Privacy now is all about control

… We already know that privacy is the new killer app, and that events like last year’s iCloud hack and the Target data breach are turning security from a nice-to-have to a major competitive differentiator.

There’s another shift happening, too: Facebook, it is generally accepted, will never stop data mining the heck out of its users, because it makes a lot of money, and companies that make a lot of money tend to like the idea of continuing to make a lot of money. Users, who like the benefits and connections that Facebook brings to their lives, aren’t going anywhere, no matter how exploitative the means. The same goes for Google and basically any other “free” service on the Internet. Or look at Uber, which got into trouble recently for being straight-up creepy and pretty threatening towards women thanks to all the data it scrapes — but that same data is a valuable source for civic planners. It’s a give-and-take.

Creepiness is just a fact of life for people living the plugged-in lifestyle circa 2015.

We already have a word for when the military/security state goes bad: it’s “dystopian”. But we don’t really have a word for when the industrial/corporate society goes bad. “Creepiness” just doesn’t cut the mustard; it’s too weak. By parity of reasoning with “dystopian”, I suggest that we should describe such companies as “dysagurian”: if a “dystopia” is a “frightening (or evil) state” (from “dys” meaning “bad”, and “topos” meaning “place”), then a “dysaguria” is “frightening (or evil) company” (from “dys” meaning “bad”, and “aguris” meaning “crowd” or “group”).

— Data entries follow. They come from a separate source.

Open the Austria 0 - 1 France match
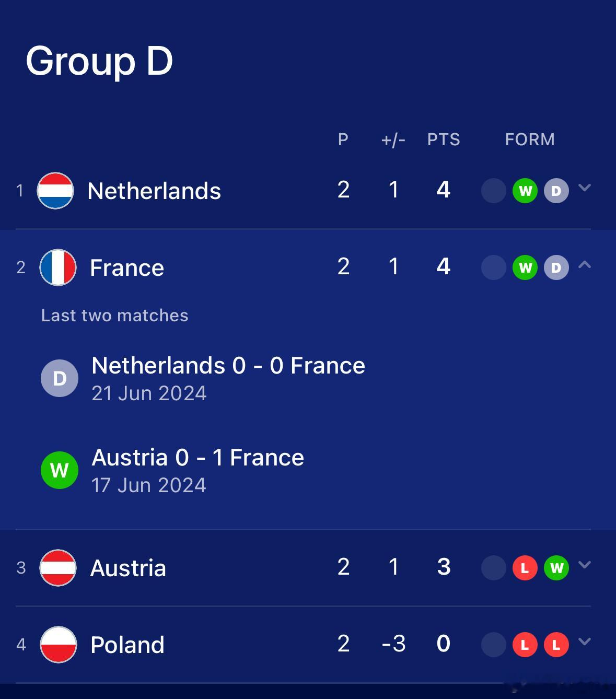 coord(198,470)
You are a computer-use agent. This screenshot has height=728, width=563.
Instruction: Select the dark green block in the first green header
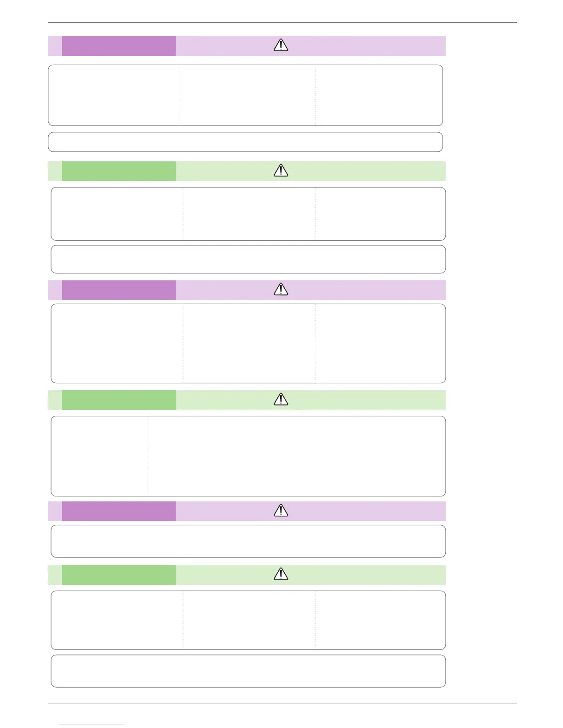pos(119,171)
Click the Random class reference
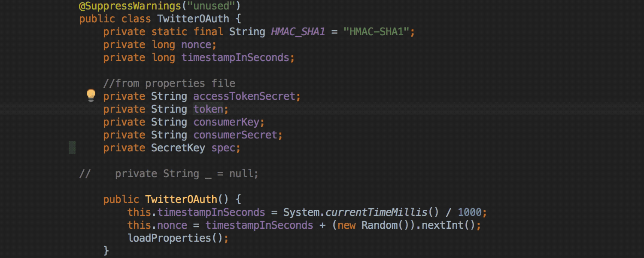644x258 pixels. (x=379, y=225)
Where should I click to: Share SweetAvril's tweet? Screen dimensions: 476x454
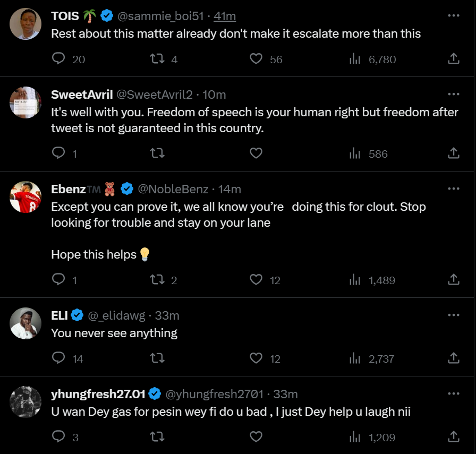(x=453, y=153)
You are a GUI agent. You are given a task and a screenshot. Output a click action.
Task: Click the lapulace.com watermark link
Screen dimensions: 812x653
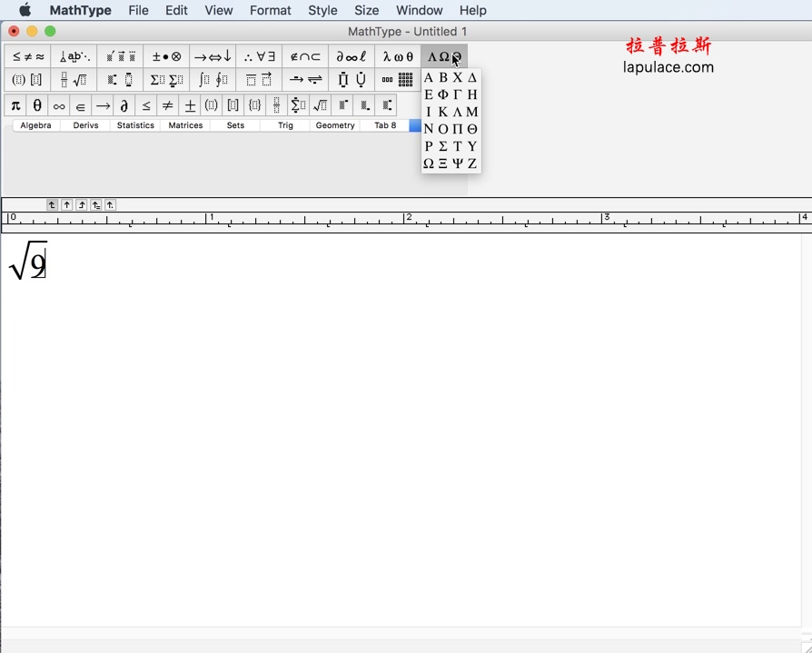click(x=670, y=66)
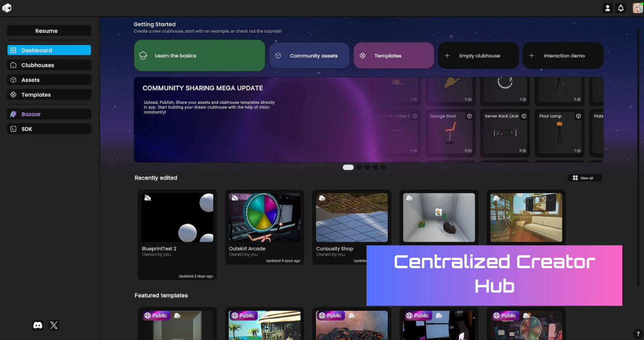Image resolution: width=644 pixels, height=340 pixels.
Task: Click the profile person icon
Action: (x=607, y=8)

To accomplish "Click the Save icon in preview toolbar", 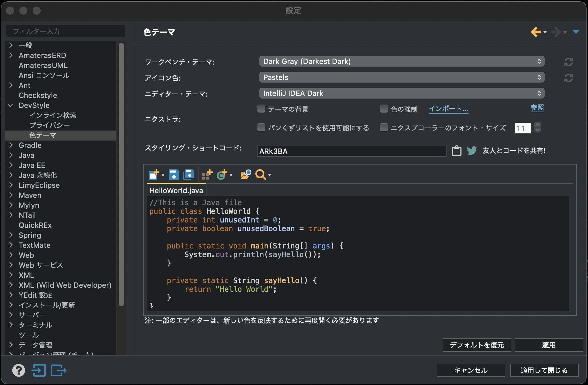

Hence, in my view, “dysaguria” is the perfect noun and “dysagurian” is the perfect adjective to describe Gryzzl. I have already described Egger’s fictional the Circle on this blog as “dysagurian”. It will be fun to see where the Parks and Recreation storyline goes with it in the seventh and final season. And, while we are being entertained, we must also not lose sight of the nightmare of industrial/corporate tyranny which it lampoons.